Search code examples
apache-sparkapache-zookeeperspark-jobserver

Spark Jobserver High Available


I have an standalone Spark cluster with few nodes. I was able to get it High Available with zookeeper. Im using Spark Jobserver spark-2.0-preview and I have configured the jobserver env1.conf file with the available spark URL's like following:

spark://<master1>:<port>,<master2>:<port>

Everything works fine, so if the master1 is down the jobserver connects to the master2.

  • But what happens if the machine where the jobserver is installed crashes?
  • Is there a way to do something like what I have done with spark?

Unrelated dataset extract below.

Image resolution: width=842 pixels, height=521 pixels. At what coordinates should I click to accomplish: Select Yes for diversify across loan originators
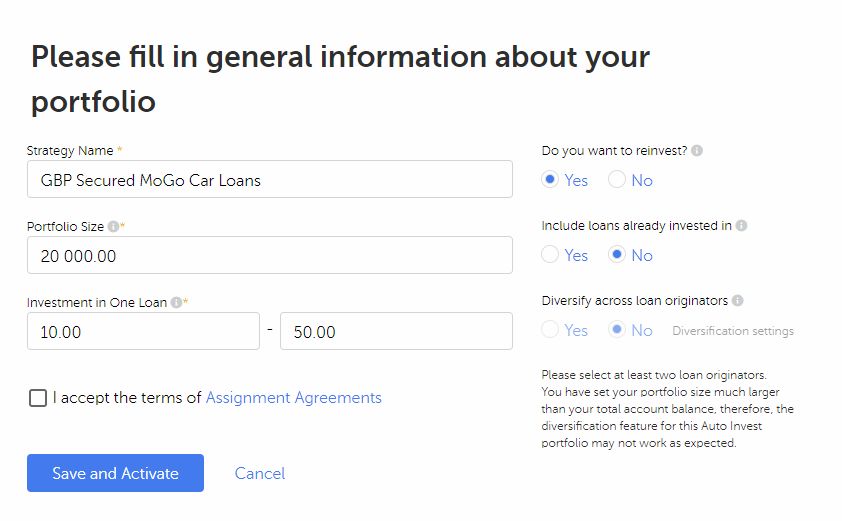(x=550, y=329)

Having 2 jobserver instances on 2 separates machines and zookeeper to manage if one fails.
  • Or do I need to manage that situation by myself?

Solution

  • I would go with the third solution. I used once Spark Jobserver, not in HA but I was looking at that moment for a solution. Let me give you my opinions:

    • If Spark Jobserver is deployed on only one machine, by default it's a point of failure in case the machine crashes.
    • Spark Jobserver does not use Zookeeper for node's coordination (at least at the moment I used it), instead it uses the actor model implemented in Akka framework.
    • Best way, I think, is to handle it yourself. And here a approach might be: the simple way, is to start multiple Spark Jobserer instances, on different machines that point to the same database and a proxy in front of them. Now the problem will move the HA of the database server(probably more easy to solve)

    I suggest to check Spark Jobserver github repo, cause they discussion about this. (https://github.com/spark-jobserver/spark-jobserver/issues/42)